If someone believes that refugee camps are a sad reality of our days, they are mistaken because, unfortunately, there is little left to invent in terms of human catastrophes in times of war. A good example could be El Shatt, a camp located in Egypt that did not take in Palestinians, Lebanese or Syrians from recent conflicts, but Croats in the midst of World War II.
In June 1943 the Axis powers launched an offensive on the Balkans known as Operation Schwarz, with the aim of securing the Adriatic coast in anticipation of a possible enemy landing and, incidentally, putting an end to the annoying Yugoslav partisans (of done, on site also received the name of Fifth Antipartisan Offensive).
The ordinal refers to the fact that, in reality, a previous attempt had already been carried out, Operation Weiss, to put an end to the adventures of Tito and his guerrillas in Croatia. That attempt failed because while the Germans wanted a forceful and definitive extermination of both partisans and chetniks (Serbian guerrillas of monarchical and conservative ideology), the Italians preferred to agree on the latter to confront them with the others; the dissensions around that point favored Tito's escape.
This time the campaign was carried out ruthlessly on the German side (supported by Italians, Bulgarians, ustachas -Croatian fascist militiamen- and the Croatian National Guard), burning villages, massacring the civilian population and even murdering a column of two thousand wounded who were evacuated from the Sujetska River, where the most important battle had been fought, but also typhus wreaked havoc.
Despite the fact that Tito once again managed to slip away under cover of the difficult Balkan terrain, the victory went to the Axis, which established a tight control over the region in charge of the SS. A turning point occurred in September when the Allies liberated Italy, bringing down the Mussolini regime and turning the country against its former partners. The transalpine troops left Yugoslavia and the partisans thus gained a breath of oxygen that allowed them to reorganize.
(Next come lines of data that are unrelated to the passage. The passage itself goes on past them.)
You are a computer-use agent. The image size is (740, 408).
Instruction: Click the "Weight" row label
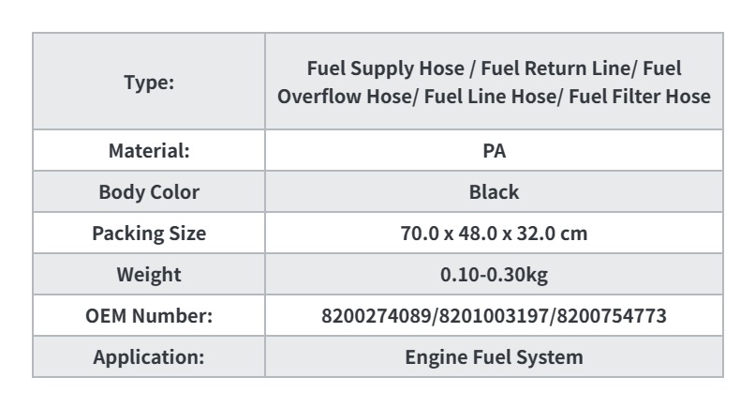149,275
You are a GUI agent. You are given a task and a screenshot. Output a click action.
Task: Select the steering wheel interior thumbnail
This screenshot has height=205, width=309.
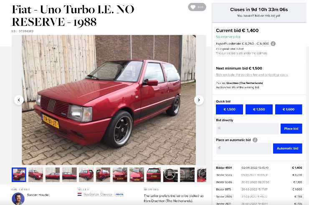[x=170, y=175]
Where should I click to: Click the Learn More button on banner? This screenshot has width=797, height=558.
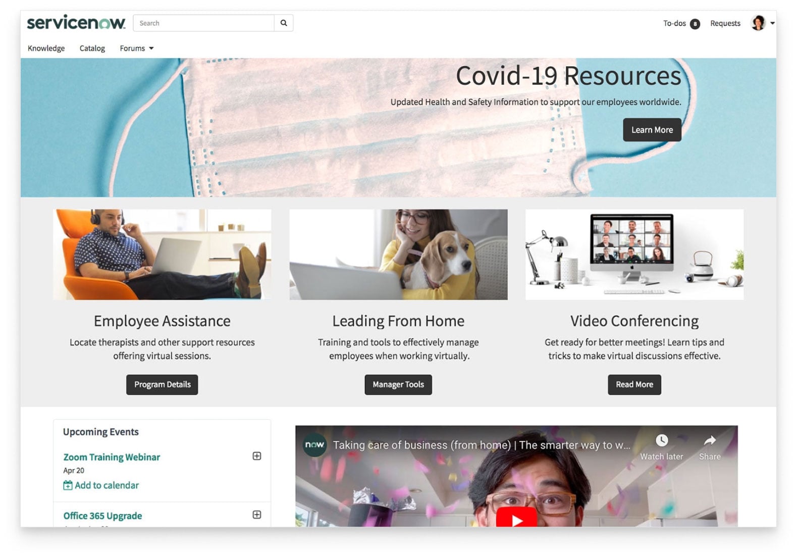[x=652, y=130]

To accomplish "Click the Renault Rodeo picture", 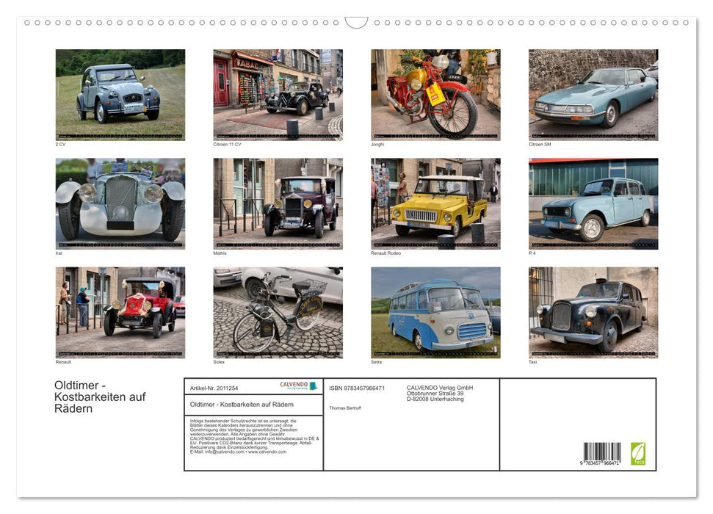I will (435, 203).
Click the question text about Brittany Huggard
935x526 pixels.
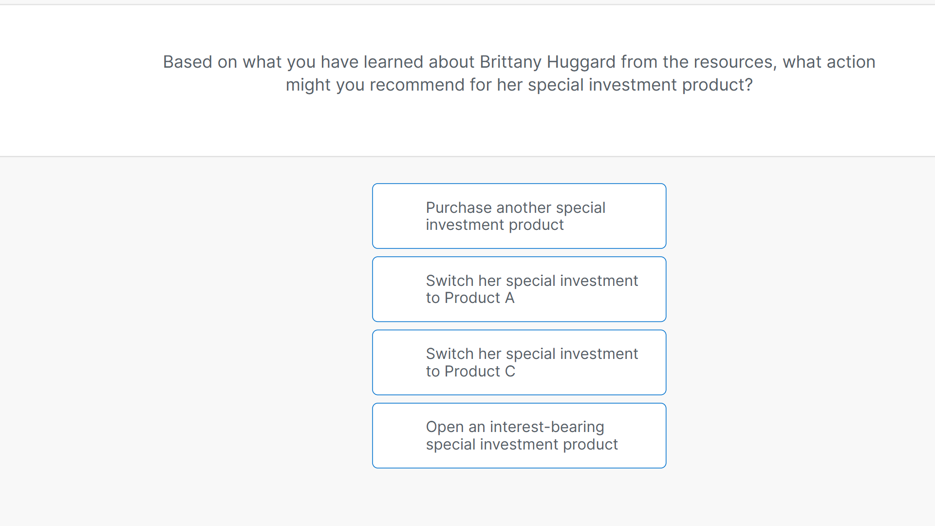(519, 73)

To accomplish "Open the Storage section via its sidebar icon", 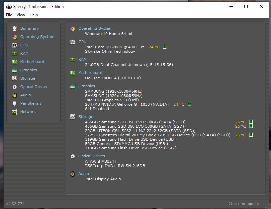I will 14,78.
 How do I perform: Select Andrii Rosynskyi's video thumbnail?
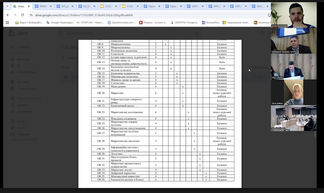coord(294,15)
However, things were not as easy as they seemed. The Wehrmacht set up a defensive line called Gustav which held up the enemy advance for months and caused huge casualties. This favored a new Teutonic offensive in what was the Italian Governorate of Dalmatia, practically empty of transalpines because in September 1943, after the fall of Mussolini, Tito's partisans shot them en masse in what is known as the Massacre of the Foibe (the foibe they were sinkholes that were used ancestrally to throw executed bodies).
When the Germans, faced with a power vacuum, took control of the region, tens of thousands of civilians fled, fearing reprisals. About twenty-eight thousand people from the towns of Vodice, Hvar, Vis, Korčula, Ravni Kotari, Bukovica and, above all, Makarska, took refuge on the Island of Vis, a piece of land (ninety square kilometers) on the Adriatic coast , more or less at the height of the city of Split.
Vis had been occupied by Italy in 1941, which imposed its language and a process of Italianization through force and intimidation by paramilitary groups. Germany was unable to recover it and it was precisely there, in an island cave called Tito's Cave today, where the partisan leader hid after the aforementioned Operation Schwartz and where he later established his headquarters.
Since it was the only point in all of Croatia that escaped Nazi rule, the elderly, women and children, cared for by the British army, were also concentrated in its small area. A whole logistical problem that was solved with the decision to move those people to a more appropriate place. The initially chosen place was southern Italy and the refugees were housed in Bari and Taranto. But the peninsula had not yet been fully conquered and there was a danger of bombardment, so it was advisable to move them a little further away.
In this way, the El Shatt refugee camp was born, in the north of the Egyptian peninsula of Sinai, near the Suez Canal. It was a complex divided into five areas and quite precarious, since there were no architectural structures, only tents, each of which had to house two families. Even so, the Dalmatians tried to lead as normal a life as possible, organizing workshops, schools for children, a laundry, a church, an orchestra with a choir... They even published press:Naš List (Our newspaper).
They arrived in the summer of 1944 and remained in this harsh land until 1946. Hard because of the heat of the desert, the scarcity of water and the consequent diseases that caused considerable mortality, especially among children. In addition, the treatment of the British soldiers who guarded them was very strict, allowing them to leave the camp only with express authorization, almost as if they were prisoners instead of refugees.
In short, eighteen severe months during which, however, life and hope made their way; The five thousand marriages and the six hundred and fifty births that took place at that time attested to this. At the beginning of 1946, with the end of the war, they were able to return to their homes in Yugoslavia. The camp was built but there remains, as a memory, a cemetery with the eight hundred twenty-five graves of those who were left behind (unfortunately badly damaged in the Arab-Israeli war) and a monument erected in their memory in 2003.